Olson, however, also noted that resource additions in many areas previously identified at risk last year now exceed rising demand forecasts. “I’ll note that in ERCOT, where some of the most data center and crypto mining development is occurring, and some of these large loads participate in demand side management programs that can help offset their impact,” he said. The Southwest Power Pool has also added significant wind capacity and can now count on more generators than it did last year, he noted. New firm transfer agreements, growth in distributed resources, and postponed generator retirements are also contributing to an overall improved resource outlook for the upcoming summer, he said.

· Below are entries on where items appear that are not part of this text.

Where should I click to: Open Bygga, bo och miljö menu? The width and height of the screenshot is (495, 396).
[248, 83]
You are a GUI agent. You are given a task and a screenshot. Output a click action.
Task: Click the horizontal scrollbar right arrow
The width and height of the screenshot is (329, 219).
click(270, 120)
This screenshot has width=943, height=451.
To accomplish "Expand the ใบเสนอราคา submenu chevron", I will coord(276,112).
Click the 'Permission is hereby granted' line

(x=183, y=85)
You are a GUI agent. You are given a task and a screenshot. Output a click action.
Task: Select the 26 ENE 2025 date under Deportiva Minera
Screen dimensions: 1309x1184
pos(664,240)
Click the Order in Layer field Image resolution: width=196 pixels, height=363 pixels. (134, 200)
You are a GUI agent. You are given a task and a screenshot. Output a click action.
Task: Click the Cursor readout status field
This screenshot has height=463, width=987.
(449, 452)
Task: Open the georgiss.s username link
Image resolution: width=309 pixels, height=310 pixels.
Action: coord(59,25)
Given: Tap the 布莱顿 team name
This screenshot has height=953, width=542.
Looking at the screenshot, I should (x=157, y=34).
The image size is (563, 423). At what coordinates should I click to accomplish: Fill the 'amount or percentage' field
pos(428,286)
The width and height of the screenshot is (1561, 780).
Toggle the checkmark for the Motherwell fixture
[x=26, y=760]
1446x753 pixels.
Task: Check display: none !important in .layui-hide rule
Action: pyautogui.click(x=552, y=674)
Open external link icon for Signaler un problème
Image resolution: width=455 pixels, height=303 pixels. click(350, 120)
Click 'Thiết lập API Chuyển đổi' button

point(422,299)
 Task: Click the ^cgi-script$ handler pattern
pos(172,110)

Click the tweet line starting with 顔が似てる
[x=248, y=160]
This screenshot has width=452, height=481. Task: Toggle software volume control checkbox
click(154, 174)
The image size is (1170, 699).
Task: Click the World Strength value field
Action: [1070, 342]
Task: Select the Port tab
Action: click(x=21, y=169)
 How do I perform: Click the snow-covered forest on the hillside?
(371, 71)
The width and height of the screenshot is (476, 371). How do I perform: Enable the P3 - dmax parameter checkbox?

Overall capacity additions are mounting at a record pace. For example, since last summer, 25 GW of nameplate solar capacity have been added to the BPS, up from 19 GW the year before, Olson noted. “And notice, really significant amounts of batteries were added in ERCO, California, and the California Mexico assessment area.”

Courtesy: NERC 2024

Energy Risks Persist

Still, energy risks persist, NERC warned. Energy risks are potential future electricity supply shortfalls under normal as well as extreme conditions, essentially presenting a “forward-looking snapshot” of resource adequacy that is tied to industry forecasts of electricity supplies, demand, and transmission development.

Olson on Wednesday pointed to a slide depicting ERCOT’s energy risk. “As we said, all areas have adequate resources, but energy risks emerge in areas that do not have enough dispatchable generators or dispatchable resources to counter periods when solar, wind, or hydro output are low. And so what this slide is showing is the results of ERCOT’s probabilistic reserve risk model, which is part of their seasonal assessment process developed, and what this simulation shows is an elevated risk of having to declare energy emergency alerts during evening hours on the peak load day in August, which is their summer peak load month.” ERCOT’s risk can reach up to an 18% likelihood of an energy emergency alert between 8 p.m. and 10 p.m. as solar generation diminishes, he said.

Courtesy: NERC 2024
Courtesy: NERC 2024

Other risks include unexpected tripping of inverter-based resources (IBRs). NERC has long warned about these risks and has recently set out to address them. IBRs respond differently to grid disturbances, he explained. “There’s been problems with ride-through in the past, leading to large amounts of solar to drop offline, and now that is extended—battery resources as well could be affected by that. So it’s something for operators to be aware of,” he said.

NERC said it does not foresee any problems for the upcoming summer related to the availability of natural gas. “There’s high levels of storage in the natural gas stores. What needs to be stressed with both grid and gas system operators is the importance of coordination for maintenance periods on the gas systems so that we can ensure fuel availability for gas-fired generation,” Olson said.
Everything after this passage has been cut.